I'd recommend downloading Ubuntu (IMO the best Linux for a new user) and dual booting.
 

tlarkin

VIP Member
cywin is one, but they all suck man just use a VM of Unix it is way better. You can get headless VMs too.
 

kookooshortman55

New Member
Okay I'll try dual booting. The professor said that Linux was a "Unix-like" system, but I suppose it's better than nothing. Does it have an open terminal like Mac OS does?
 

tlarkin

VIP Member
Okay I'll try dual booting. The professor said that Linux was a "Unix-like" system, but I suppose it's better than nothing. Does it have an open terminal like Mac OS does?

Why dual boot, run a virtual machine. I have several Linux VMs on my windows box. No dual booting is for the birds man, virtual machines is where it is at.
 

Hugh9191

New Member
Okay I'll try dual booting. The professor said that Linux was a "Unix-like" system, but I suppose it's better than nothing. Does it have an open terminal like Mac OS does?

Linux is as much Unix as OS X is.

OS X is also a Unix-like system.

But yes, you can do everything in the terminal in Linux.
 

tlarkin

VIP Member
Linux is as much Unix as OS X is.

OS X is also a Unix-like system.

But yes, you can do everything in the terminal in Linux.

It is but it isn't. Linux has a lot of different directories and is like a more expanded version of Unix, while Unix is a more straight forward and basic OS.
 

Hugh9191

New Member
It is but it isn't. Linux has a lot of different directories and is like a more expanded version of Unix, while Unix is a more straight forward and basic OS.

But it still has the Unix base. I've looked at the actual contents of my OS X drive and it actually seems to hide loads of directories from you, it looked a lot like a Linux file system when browsing through it plugged into my windows machine.
 

tlarkin

VIP Member
But it still has the Unix base. I've looked at the actual contents of my OS X drive and it actually seems to hide loads of directories from you, it looked a lot like a Linux file system when browsing through it plugged into my windows machine.

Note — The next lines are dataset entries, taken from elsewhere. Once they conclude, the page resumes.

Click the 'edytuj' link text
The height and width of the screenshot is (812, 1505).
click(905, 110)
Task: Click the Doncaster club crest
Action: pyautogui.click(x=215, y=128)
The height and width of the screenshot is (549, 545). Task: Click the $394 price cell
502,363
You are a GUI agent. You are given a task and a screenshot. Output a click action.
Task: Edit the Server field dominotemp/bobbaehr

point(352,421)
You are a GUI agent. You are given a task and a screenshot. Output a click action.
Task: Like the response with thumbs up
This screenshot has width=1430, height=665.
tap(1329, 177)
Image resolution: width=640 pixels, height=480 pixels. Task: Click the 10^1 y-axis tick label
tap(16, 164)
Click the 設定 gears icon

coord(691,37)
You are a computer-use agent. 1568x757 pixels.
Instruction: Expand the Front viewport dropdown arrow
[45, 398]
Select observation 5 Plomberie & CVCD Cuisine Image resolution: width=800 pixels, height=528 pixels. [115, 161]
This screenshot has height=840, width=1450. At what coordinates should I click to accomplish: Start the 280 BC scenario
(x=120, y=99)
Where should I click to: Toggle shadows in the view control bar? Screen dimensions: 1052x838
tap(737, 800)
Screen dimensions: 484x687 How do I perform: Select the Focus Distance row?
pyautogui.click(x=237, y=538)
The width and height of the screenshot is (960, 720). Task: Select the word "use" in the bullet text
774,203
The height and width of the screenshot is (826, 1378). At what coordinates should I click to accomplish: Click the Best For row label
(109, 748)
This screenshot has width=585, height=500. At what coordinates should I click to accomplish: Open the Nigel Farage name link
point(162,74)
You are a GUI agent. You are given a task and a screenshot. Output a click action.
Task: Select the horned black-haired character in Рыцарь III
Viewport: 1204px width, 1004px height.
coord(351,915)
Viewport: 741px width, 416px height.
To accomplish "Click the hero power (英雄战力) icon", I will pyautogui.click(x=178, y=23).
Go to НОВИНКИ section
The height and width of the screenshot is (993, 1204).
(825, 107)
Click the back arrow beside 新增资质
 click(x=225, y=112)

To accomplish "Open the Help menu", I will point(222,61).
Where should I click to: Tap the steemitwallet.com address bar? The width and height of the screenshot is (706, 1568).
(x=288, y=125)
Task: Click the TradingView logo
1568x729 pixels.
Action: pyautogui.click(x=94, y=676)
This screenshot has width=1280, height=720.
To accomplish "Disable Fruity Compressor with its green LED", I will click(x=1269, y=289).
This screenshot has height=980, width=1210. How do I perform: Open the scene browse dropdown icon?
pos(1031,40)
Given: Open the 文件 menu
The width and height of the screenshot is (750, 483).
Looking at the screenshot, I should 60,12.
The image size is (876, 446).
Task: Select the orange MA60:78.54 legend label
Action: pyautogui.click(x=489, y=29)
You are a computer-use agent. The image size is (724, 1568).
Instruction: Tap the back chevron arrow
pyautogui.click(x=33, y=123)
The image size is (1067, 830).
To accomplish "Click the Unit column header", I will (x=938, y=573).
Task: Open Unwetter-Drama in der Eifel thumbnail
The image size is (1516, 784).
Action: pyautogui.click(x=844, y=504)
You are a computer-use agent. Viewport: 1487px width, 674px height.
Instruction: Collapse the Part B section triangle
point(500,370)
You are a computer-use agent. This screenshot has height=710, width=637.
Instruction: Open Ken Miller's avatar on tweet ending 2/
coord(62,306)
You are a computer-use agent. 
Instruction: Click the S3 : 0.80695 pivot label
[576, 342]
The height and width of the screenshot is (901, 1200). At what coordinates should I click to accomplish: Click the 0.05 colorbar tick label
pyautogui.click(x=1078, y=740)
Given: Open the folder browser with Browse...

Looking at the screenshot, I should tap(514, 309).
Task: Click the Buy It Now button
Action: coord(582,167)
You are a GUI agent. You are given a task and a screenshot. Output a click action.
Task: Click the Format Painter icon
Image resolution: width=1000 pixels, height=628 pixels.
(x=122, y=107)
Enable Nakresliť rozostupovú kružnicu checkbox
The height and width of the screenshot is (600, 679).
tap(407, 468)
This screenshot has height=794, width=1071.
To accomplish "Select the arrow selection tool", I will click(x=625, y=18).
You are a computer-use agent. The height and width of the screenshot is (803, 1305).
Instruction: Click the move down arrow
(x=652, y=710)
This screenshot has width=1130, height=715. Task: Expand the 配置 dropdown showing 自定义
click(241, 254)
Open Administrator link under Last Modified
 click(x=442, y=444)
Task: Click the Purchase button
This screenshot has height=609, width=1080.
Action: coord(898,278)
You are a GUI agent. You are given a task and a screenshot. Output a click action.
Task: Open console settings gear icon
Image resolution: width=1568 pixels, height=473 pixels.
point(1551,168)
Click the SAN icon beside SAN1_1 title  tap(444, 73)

Yes, but Linux has added a crap ton of stuff on top of Unix which is what makes it different. They may both use BASH as the standard shell, but that doesn't mean the path is the same nor are the directories. Like for example you don't ever really see the /opt directory in Unix.
 

Hugh9191

New Member
Yes, but Linux has added a crap ton of stuff on top of Unix which is what makes it different. They may both use BASH as the standard shell, but that doesn't mean the path is the same nor are the directories. Like for example you don't ever really see the /opt directory in Unix.

Fair enough, is OS X more true to basic UNIX then?

OS X is based on BSD, would that be more true to UNIX? If so maybe FreeBSD or OpenBSD would be better for the OP.
 

tlarkin

VIP Member
Fair enough, is OS X more true to basic UNIX then?

OS X is based on BSD, would that be more true to UNIX? If so maybe FreeBSD or OpenBSD would be better for the OP.

No not really, OS X is Apple's version of Unix and it has a whole set of binaries unique to their OS.

It uses the berkley database for open directory and the underlying base technology is based on Next. However, it is Apple's version of Unix.

If you want to learn just Unix you should get Free BSD and download virtual box for free from Sun Microsystems and have a full blown free Virtual Machine of Unix.